The process outlined above is far from perfect. First, there are a few false negatives. For example, the great idea “universe” returned a TFIDF value of zero (0) for every document. Obviously is is incorrect, and I think the error has something to do with the stemming and/or indexing subprocesses. Second, the word “being”, as calculated by TFIDF, is by far and away the “greatest” idea. I believe this is true because the word “being” is… being counted as both a noun as well as a verb. This points to a different problem — the ambiguity of the English language. While all of these issues will knowingly skew the final results, I do not think they negate the possibility of meaningful statistical investigation. At the same time it will be necessary to refine the measurement process to reduce the number of “errors”.
Measurment, the humanities, and library science
Measurement is one of the fundamental qualities of science.
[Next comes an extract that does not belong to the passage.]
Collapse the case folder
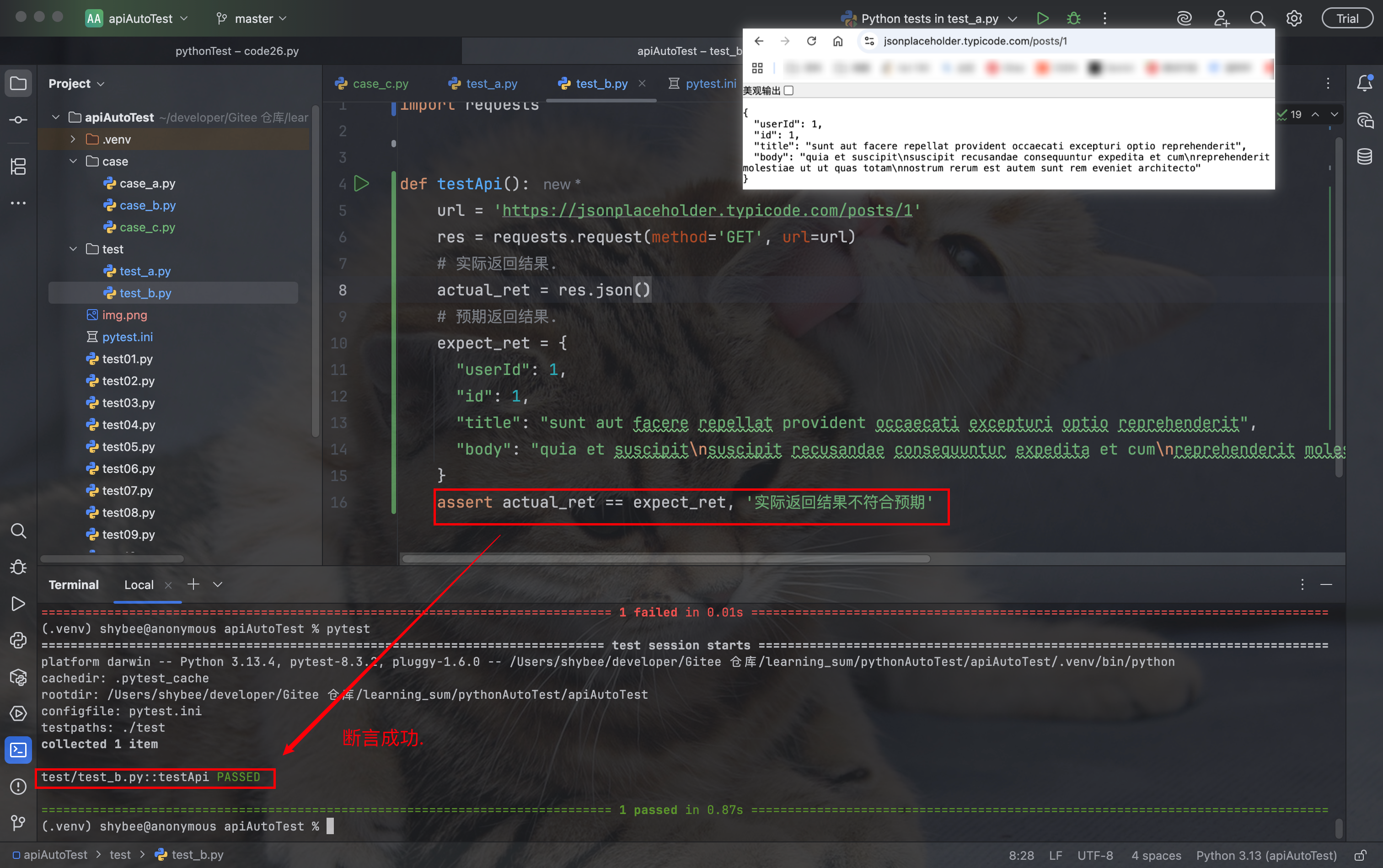 (73, 161)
The work of Archimedes is the prototypical example. Kepler and Galileo took the process to another level. Newton brought it to full flower. Since Newton the use of measurement — the assignment of mathematical values — applied against observations of the natural world and human interactions have given rise to the physical and social sciences. Unlike studies in the humanities, science is repeatable and independently verifiable. It is objective. Such is not a value judgment, merely a statement of fact. While the sciences seem cold, hard, and dry, the humanities are subjective, appeal to our spirit, give us a sense of purpose, and tend to synthesis our experiences into a meaningful whole. Both of the scientific and humanistic thinking processes are necessary for us to make sense of the world around us. I call these combined processes “arscience“.
The library profession could benefit from the greater application of measurement. In my opinion, too much of the profession’s day-to-day as well as strategic decisions are based on antidotal evidence and gut feelings. Instead of basing our actions on data, actions are based on tradition. “This is the way we have always done it.” This is medieval, and consequently, change comes very slowly. I sincerely believe libraries are not going away any time soon, but I do think the profession will remain relevant longer if librarians were to do two things: 1) truly exploit the use of computers, and 2) base a greater number of their decisions on data — measurment — as opposed to opinion. Let’s call this library science.